Hughes had just sealed promotion with Palace when she suffered her ACL injury, but attention quickly turned to Wales.
“Obviously the injury at the time was really bad. It came in a season for me that I thought I did really well in,” Hughes told BBC Sport Wales.
“I returned in February already knowing that the girls had qualified for us, and so then it was just an added motivation to be back and to be better and to be ready for the stage this summer.
“I was out for nine months. I fought every day to try and make it shorter but that’s just not safe.”
Hughes says the road to recovery from an ACL injury is tougher than people realise, but she found the hardest thing was not being able to immediately return to play at the same standard.
“Obviously, at the start, you strip it right back to obviously learning to walk again, and you just never think that’s going to be you,” she said.
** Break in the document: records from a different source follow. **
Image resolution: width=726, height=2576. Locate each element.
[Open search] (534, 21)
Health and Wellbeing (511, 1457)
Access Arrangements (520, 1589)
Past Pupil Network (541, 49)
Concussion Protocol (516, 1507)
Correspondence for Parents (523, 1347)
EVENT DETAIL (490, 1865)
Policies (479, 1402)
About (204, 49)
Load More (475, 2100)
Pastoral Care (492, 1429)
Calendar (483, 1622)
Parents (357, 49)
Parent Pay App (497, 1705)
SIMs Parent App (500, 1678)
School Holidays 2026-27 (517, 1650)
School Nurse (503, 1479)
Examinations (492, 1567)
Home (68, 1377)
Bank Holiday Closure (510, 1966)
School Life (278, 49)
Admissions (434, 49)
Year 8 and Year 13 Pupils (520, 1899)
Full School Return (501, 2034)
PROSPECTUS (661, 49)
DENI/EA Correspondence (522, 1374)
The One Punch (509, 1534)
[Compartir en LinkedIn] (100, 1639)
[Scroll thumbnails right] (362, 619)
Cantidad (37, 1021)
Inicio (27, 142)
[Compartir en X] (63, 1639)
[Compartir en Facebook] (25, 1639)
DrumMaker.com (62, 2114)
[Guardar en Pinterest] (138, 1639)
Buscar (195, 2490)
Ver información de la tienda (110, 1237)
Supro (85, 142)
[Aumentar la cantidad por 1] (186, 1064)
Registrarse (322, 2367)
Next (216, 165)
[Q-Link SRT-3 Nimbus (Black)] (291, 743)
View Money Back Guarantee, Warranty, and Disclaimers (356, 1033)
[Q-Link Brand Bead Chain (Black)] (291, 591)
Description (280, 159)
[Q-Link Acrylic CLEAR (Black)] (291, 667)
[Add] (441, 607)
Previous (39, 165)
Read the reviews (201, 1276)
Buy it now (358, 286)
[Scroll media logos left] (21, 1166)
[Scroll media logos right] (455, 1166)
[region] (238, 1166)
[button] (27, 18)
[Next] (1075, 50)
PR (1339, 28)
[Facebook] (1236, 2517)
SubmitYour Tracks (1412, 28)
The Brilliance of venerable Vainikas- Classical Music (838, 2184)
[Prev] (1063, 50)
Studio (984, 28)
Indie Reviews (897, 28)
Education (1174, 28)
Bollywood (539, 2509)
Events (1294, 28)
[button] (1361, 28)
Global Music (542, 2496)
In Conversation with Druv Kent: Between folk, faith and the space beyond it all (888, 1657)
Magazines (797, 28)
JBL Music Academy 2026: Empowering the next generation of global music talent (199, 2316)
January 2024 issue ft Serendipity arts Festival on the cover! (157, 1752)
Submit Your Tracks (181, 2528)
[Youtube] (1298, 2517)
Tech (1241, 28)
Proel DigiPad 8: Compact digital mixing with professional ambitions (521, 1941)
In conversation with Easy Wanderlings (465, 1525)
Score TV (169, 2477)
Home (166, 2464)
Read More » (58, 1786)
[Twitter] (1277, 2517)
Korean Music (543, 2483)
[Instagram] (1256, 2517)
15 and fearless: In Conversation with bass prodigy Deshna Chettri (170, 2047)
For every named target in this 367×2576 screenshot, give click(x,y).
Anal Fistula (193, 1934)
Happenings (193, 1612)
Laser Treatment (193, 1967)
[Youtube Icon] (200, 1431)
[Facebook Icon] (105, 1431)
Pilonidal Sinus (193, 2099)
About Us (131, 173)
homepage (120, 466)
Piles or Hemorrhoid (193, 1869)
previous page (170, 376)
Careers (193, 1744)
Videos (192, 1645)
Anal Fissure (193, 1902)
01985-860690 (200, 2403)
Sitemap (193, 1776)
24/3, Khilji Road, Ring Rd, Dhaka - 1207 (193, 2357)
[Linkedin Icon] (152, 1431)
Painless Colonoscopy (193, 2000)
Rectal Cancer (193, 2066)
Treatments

“You obviously know that an ACL injury plagues the women’s game in particular, but you just never think it’s going to be you until it’s you.
“But I feel like I didn’t really understand it, I didn’t really accept it until like three or four months in.
“Everyone is different. For me the hardest part for me was returning because I didn’t return the same as when I left. And that was hard for me because I just thought I was going to come back in and be fit and firing, but I had just spent the best part of a season out of the game.
“No one prepares you for that moment. For me personally, the hardest part was coming back because of the expectations I have for myself.”